▸ **DATA PROVIDED**
━━━━━━━━━━━━━━━━━━━━━━━━━━━━━━
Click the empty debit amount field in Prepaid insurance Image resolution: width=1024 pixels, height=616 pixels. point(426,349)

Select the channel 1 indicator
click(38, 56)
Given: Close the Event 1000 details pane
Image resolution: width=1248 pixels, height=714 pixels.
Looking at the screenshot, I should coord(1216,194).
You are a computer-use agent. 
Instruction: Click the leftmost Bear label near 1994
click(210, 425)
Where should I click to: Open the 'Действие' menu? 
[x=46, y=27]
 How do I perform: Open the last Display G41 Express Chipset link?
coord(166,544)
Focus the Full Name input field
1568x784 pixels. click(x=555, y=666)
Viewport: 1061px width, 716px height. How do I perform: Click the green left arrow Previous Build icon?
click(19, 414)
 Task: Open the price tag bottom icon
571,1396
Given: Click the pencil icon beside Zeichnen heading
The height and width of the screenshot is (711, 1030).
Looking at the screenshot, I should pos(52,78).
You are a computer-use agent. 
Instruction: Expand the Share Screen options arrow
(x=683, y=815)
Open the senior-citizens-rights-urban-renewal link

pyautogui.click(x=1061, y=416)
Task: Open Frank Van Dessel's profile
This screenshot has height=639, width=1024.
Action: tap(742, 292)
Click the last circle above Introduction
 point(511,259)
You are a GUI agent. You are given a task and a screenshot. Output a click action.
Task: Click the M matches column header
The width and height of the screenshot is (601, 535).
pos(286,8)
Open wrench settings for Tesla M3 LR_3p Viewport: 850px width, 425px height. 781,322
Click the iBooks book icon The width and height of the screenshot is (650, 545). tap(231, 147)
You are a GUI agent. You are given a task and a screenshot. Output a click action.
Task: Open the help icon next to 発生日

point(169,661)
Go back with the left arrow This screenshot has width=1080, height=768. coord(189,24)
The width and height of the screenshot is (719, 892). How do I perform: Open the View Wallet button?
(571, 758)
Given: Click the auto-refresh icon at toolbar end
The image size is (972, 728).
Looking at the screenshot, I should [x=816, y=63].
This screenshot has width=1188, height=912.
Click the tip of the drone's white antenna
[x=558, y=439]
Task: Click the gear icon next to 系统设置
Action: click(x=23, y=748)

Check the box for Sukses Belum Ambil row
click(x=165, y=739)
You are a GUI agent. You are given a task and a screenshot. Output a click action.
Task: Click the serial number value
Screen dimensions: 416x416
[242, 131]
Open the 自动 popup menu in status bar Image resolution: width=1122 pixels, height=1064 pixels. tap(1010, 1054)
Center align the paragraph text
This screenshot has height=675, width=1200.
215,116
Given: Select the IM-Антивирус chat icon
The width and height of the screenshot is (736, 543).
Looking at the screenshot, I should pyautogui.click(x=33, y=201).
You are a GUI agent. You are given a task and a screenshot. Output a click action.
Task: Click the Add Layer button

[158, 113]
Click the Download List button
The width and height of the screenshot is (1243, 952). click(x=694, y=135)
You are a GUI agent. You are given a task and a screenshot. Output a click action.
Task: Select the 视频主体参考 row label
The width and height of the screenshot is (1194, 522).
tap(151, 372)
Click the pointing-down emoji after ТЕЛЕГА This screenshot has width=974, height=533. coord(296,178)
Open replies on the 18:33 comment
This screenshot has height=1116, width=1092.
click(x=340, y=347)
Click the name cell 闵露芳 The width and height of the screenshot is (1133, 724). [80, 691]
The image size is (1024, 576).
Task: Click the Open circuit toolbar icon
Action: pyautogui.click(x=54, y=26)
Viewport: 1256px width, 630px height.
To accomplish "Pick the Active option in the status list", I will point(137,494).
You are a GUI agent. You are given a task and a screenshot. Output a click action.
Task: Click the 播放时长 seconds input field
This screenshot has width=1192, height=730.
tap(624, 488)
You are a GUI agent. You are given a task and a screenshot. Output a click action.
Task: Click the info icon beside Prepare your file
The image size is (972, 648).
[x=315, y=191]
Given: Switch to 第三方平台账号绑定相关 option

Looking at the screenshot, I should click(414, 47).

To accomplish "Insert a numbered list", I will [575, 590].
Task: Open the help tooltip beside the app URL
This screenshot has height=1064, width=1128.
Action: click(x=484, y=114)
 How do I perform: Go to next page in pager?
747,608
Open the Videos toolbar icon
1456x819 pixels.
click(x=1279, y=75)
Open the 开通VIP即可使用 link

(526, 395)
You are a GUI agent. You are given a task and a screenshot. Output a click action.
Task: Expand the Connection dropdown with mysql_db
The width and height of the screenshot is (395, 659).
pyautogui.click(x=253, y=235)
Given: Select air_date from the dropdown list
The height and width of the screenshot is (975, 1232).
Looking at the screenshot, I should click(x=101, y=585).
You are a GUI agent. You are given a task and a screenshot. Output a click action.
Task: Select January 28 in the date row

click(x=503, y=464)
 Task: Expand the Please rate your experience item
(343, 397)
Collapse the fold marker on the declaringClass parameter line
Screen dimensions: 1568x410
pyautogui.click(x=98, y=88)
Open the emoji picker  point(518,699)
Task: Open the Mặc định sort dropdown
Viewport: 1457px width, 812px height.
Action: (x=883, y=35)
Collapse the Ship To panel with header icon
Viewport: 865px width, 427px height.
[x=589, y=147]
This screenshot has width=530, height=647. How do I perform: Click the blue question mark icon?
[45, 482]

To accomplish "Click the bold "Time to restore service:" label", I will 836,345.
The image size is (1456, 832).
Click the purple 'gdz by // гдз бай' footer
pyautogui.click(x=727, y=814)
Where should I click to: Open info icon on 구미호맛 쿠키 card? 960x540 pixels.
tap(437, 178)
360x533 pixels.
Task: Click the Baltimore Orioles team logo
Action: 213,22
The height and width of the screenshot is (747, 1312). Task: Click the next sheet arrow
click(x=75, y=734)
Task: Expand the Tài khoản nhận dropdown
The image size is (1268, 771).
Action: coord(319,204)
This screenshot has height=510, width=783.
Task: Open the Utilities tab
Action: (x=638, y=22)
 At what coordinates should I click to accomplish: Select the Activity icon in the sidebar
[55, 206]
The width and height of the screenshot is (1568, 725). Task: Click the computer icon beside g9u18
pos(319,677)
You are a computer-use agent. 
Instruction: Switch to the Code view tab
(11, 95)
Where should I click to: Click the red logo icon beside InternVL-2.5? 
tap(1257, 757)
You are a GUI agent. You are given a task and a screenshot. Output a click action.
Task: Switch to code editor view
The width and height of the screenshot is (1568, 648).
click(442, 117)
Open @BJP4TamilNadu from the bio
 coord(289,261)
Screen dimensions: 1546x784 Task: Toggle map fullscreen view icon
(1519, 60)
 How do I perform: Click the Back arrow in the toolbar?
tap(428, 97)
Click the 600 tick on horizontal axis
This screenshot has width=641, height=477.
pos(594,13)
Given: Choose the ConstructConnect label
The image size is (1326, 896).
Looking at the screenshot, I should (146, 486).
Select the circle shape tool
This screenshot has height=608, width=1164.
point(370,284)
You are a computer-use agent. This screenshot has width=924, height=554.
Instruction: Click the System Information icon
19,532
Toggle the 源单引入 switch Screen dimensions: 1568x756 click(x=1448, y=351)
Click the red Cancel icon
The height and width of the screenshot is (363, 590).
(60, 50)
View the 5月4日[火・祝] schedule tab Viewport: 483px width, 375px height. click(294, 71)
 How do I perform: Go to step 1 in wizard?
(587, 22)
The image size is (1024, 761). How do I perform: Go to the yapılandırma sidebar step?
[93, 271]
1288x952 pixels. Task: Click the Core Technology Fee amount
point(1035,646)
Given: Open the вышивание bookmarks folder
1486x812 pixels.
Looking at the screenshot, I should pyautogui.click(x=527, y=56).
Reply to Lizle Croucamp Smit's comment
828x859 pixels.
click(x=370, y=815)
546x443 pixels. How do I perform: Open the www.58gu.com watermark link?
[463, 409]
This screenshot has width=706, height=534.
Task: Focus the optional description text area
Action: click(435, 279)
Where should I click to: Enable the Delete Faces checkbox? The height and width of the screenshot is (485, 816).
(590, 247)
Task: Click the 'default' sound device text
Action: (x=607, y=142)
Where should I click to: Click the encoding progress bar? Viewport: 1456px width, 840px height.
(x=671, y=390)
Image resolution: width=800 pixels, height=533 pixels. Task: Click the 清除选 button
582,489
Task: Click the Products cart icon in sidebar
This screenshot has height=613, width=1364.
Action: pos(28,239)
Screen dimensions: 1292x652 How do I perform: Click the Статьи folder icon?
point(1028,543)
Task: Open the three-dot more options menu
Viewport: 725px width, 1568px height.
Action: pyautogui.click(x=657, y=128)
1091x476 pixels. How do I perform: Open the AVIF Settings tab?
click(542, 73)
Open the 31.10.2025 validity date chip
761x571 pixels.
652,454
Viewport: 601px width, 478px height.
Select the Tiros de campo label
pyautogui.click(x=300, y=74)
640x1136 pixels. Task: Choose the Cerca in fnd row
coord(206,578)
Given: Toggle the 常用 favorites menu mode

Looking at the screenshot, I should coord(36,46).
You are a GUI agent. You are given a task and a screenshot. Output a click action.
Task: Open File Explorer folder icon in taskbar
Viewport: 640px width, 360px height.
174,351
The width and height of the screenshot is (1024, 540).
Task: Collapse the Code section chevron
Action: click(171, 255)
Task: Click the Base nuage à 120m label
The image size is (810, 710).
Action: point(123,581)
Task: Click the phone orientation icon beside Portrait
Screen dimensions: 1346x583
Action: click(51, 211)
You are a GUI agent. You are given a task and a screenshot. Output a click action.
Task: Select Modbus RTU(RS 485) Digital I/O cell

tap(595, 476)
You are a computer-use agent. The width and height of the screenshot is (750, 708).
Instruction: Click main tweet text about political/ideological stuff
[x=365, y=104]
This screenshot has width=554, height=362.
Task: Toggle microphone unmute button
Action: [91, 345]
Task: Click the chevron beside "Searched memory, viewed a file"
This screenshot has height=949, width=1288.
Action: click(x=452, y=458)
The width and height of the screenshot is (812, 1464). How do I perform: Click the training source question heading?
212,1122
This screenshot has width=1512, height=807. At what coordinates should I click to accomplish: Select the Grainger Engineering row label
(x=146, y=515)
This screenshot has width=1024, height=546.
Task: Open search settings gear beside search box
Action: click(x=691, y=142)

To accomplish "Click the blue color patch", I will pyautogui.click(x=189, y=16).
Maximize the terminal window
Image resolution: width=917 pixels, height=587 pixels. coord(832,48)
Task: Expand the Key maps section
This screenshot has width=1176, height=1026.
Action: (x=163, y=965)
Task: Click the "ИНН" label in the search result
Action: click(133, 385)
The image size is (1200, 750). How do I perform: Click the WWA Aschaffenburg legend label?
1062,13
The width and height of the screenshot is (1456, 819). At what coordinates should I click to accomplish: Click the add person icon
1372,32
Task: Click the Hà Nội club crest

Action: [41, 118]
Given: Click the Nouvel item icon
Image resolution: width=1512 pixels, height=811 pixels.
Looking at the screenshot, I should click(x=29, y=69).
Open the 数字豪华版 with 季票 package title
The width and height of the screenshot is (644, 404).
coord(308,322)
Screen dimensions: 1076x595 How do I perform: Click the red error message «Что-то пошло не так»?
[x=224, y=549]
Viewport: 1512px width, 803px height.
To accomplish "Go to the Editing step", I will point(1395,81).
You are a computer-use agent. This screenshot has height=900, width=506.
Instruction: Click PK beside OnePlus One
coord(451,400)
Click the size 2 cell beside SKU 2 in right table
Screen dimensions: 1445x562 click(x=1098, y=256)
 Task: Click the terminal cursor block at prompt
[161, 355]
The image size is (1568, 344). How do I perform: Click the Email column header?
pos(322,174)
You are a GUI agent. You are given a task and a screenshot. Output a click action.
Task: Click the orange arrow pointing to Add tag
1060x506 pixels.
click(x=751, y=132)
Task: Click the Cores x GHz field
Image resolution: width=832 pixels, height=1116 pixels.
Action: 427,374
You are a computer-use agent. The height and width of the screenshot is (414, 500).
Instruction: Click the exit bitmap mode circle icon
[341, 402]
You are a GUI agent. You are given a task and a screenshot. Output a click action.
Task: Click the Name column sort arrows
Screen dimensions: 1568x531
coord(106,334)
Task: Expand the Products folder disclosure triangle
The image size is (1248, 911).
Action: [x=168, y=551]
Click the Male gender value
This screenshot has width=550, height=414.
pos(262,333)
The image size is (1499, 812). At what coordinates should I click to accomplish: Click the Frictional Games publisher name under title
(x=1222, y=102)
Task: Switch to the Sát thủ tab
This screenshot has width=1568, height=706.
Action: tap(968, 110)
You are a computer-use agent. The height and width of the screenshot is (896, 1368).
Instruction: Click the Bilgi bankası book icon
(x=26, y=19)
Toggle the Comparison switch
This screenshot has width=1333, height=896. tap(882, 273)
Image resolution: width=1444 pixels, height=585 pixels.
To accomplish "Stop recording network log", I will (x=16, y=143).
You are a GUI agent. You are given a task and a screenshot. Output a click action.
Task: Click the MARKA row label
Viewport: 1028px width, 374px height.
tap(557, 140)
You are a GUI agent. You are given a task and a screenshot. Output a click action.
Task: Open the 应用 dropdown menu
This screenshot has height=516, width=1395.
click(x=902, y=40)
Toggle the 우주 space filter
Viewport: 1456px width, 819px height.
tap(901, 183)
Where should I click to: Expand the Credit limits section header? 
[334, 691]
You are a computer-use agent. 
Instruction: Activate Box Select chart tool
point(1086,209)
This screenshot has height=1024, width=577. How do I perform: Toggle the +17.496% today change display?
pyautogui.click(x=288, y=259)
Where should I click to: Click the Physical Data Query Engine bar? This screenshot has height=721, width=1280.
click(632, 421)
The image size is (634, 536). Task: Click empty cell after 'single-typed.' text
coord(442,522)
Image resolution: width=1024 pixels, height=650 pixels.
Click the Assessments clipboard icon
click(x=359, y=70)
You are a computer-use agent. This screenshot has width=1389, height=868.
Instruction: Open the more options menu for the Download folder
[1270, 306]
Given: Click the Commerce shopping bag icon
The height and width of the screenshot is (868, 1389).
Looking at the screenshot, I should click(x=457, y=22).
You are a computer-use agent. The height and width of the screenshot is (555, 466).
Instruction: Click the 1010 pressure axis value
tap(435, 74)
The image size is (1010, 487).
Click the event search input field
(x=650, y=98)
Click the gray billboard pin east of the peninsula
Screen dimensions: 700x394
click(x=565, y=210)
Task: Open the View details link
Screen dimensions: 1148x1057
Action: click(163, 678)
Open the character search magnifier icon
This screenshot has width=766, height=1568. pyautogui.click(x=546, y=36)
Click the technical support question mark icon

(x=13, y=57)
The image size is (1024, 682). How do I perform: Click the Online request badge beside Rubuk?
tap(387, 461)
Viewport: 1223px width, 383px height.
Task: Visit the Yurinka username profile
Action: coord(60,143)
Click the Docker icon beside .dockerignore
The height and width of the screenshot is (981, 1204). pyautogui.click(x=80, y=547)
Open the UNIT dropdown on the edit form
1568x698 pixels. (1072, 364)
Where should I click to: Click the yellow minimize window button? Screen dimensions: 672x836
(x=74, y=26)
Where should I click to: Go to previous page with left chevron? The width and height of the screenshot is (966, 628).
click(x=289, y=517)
━━━━━━━━━━━━━━━━━━━━━━━━━━━━━━
▸ **WHAT YOU WILL DO**
Copy out, exactly and alone, the lines of the entries above between the ones holding "Image resolution: width=1444" and "Task: Open the 应用 dropdown menu", inclusive.

▸ **REPLY**
Image resolution: width=1444 pixels, height=585 pixels.
To accomplish "Stop recording network log", I will (x=16, y=143).
You are a GUI agent. You are given a task and a screenshot. Output a click action.
Task: Click the MARKA row label
Viewport: 1028px width, 374px height.
tap(557, 140)
You are a GUI agent. You are given a task and a screenshot. Output a click action.
Task: Open the 应用 dropdown menu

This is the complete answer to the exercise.